┌─ RECORDS FOR THIS TASK

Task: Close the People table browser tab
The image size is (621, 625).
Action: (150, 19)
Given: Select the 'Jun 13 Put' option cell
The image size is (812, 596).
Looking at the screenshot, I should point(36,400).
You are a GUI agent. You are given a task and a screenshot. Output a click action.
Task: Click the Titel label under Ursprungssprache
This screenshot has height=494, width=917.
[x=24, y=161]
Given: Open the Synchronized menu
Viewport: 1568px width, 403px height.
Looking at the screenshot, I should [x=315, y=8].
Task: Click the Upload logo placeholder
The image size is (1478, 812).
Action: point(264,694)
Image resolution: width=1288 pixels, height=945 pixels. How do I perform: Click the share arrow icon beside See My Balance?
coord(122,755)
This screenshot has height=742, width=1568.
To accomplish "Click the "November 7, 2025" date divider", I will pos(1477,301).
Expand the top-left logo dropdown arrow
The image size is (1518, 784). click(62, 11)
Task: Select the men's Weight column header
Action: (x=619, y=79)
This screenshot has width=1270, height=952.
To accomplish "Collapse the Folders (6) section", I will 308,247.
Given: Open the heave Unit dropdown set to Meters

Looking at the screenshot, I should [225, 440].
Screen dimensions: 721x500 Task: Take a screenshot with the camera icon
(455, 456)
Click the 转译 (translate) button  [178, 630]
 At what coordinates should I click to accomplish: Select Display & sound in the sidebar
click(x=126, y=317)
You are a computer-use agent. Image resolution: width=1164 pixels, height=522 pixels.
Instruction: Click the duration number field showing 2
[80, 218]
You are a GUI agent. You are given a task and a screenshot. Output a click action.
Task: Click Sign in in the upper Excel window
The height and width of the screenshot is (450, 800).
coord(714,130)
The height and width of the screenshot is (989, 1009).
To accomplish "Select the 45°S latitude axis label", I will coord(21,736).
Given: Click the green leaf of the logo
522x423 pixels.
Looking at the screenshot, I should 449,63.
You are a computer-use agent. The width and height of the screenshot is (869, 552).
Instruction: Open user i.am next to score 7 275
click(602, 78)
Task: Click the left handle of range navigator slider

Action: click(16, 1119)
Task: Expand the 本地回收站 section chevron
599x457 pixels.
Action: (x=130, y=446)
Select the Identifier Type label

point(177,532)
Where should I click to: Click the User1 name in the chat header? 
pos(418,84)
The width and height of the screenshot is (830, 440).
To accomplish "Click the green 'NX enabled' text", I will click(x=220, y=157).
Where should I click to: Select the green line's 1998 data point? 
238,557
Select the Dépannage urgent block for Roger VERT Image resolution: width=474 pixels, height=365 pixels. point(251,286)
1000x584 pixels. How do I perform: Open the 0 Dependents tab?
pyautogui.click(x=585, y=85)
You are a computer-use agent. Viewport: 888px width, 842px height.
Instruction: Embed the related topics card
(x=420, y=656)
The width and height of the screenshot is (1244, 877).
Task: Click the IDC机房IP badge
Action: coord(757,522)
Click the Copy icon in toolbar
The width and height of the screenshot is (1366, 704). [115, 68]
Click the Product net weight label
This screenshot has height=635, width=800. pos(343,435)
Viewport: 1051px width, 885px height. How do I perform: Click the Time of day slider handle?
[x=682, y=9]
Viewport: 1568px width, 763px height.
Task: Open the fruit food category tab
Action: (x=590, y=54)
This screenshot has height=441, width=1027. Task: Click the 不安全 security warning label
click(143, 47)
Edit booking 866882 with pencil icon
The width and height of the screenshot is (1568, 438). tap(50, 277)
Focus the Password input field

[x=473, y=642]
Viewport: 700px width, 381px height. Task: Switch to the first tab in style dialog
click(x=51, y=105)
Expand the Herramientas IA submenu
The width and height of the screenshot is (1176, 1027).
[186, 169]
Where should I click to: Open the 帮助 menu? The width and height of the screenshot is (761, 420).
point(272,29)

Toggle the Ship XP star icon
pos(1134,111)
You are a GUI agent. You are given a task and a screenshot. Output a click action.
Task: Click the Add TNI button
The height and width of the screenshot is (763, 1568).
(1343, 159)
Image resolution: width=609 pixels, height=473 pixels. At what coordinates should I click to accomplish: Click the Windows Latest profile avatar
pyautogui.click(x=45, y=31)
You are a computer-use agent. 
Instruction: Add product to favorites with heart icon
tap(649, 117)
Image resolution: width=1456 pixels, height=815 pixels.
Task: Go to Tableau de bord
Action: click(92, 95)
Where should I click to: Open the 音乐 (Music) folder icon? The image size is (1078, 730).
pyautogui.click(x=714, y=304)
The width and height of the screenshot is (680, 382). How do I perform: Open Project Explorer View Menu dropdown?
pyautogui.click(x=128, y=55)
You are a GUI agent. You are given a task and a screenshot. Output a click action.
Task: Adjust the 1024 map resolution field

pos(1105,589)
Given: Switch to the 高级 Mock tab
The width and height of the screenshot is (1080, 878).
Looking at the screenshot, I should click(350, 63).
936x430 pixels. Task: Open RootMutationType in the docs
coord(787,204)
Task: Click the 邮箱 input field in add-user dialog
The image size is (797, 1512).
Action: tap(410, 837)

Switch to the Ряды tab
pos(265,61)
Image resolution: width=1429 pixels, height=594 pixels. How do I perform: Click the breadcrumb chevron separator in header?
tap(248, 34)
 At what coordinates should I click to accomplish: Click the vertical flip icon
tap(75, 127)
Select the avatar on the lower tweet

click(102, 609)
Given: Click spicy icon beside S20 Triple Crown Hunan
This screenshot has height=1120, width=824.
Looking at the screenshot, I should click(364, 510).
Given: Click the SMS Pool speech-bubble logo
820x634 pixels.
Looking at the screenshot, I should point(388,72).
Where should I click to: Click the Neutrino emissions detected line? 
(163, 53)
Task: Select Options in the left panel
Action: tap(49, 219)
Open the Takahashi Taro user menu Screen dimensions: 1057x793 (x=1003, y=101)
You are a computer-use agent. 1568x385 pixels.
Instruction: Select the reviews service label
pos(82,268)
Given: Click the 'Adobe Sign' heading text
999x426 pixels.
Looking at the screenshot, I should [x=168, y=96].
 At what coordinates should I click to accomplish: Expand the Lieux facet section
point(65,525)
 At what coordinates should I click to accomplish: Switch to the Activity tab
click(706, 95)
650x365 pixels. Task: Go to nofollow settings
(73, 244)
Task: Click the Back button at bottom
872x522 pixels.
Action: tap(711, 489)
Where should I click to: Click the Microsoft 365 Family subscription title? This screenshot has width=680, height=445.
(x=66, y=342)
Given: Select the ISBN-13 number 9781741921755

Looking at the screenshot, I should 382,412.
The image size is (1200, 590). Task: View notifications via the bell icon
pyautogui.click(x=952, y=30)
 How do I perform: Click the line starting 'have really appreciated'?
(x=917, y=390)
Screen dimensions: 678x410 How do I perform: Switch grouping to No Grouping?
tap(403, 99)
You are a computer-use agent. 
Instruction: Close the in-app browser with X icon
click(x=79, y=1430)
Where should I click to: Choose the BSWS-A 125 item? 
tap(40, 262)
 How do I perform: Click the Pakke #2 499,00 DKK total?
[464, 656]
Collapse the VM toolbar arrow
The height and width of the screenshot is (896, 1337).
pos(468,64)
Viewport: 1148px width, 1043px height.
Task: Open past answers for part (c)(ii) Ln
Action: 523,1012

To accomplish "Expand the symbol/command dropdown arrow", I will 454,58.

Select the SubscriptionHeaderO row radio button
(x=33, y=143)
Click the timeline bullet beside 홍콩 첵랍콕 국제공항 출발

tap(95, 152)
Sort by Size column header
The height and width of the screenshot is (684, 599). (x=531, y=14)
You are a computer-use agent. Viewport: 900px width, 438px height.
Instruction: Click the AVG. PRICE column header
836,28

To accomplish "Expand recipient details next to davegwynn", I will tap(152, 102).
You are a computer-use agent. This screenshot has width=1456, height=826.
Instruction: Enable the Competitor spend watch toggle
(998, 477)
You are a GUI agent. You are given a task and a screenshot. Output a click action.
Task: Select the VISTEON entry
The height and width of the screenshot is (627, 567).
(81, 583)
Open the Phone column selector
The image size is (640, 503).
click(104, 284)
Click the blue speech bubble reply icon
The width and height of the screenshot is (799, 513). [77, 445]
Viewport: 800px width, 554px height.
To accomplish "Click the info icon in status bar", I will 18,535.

└─

## INSTRUCTIONS FOR THE TASK
Both end lines included, restate word for word the lines above from the line with "You are a computer-use agent. Viewport: 888px" to the line with "Given: Switch to the 高级 Mock tab", and nothing else.

## ANSWER FOR THIS EXERCISE
You are a computer-use agent. Viewport: 888px width, 842px height.
Instruction: Embed the related topics card
(x=420, y=656)
The width and height of the screenshot is (1244, 877).
Task: Click the IDC机房IP badge
Action: coord(757,522)
Click the Copy icon in toolbar
The width and height of the screenshot is (1366, 704). [115, 68]
Click the Product net weight label
This screenshot has height=635, width=800. pos(343,435)
Viewport: 1051px width, 885px height. How do I perform: Click the Time of day slider handle?
[x=682, y=9]
Viewport: 1568px width, 763px height.
Task: Open the fruit food category tab
Action: (x=590, y=54)
This screenshot has height=441, width=1027. Task: Click the 不安全 security warning label
click(143, 47)
Edit booking 866882 with pencil icon
The width and height of the screenshot is (1568, 438). tap(50, 277)
Focus the Password input field

[x=473, y=642]
Viewport: 700px width, 381px height. Task: Switch to the first tab in style dialog
click(x=51, y=105)
Expand the Herramientas IA submenu
The width and height of the screenshot is (1176, 1027).
[186, 169]
Where should I click to: Open the 帮助 menu? The width and height of the screenshot is (761, 420).
point(272,29)

Toggle the Ship XP star icon
pos(1134,111)
You are a GUI agent. You are given a task and a screenshot. Output a click action.
Task: Click the Add TNI button
The height and width of the screenshot is (763, 1568).
(1343, 159)
Image resolution: width=609 pixels, height=473 pixels. At what coordinates should I click to accomplish: Click the Windows Latest profile avatar
pyautogui.click(x=45, y=31)
You are a computer-use agent. 
Instruction: Add product to favorites with heart icon
tap(649, 117)
Image resolution: width=1456 pixels, height=815 pixels.
Task: Go to Tableau de bord
Action: click(92, 95)
Where should I click to: Open the 音乐 (Music) folder icon? The image size is (1078, 730).
pyautogui.click(x=714, y=304)
The width and height of the screenshot is (680, 382). How do I perform: Open Project Explorer View Menu dropdown?
pyautogui.click(x=128, y=55)
You are a GUI agent. You are given a task and a screenshot. Output a click action.
Task: Adjust the 1024 map resolution field

pos(1105,589)
Given: Switch to the 高级 Mock tab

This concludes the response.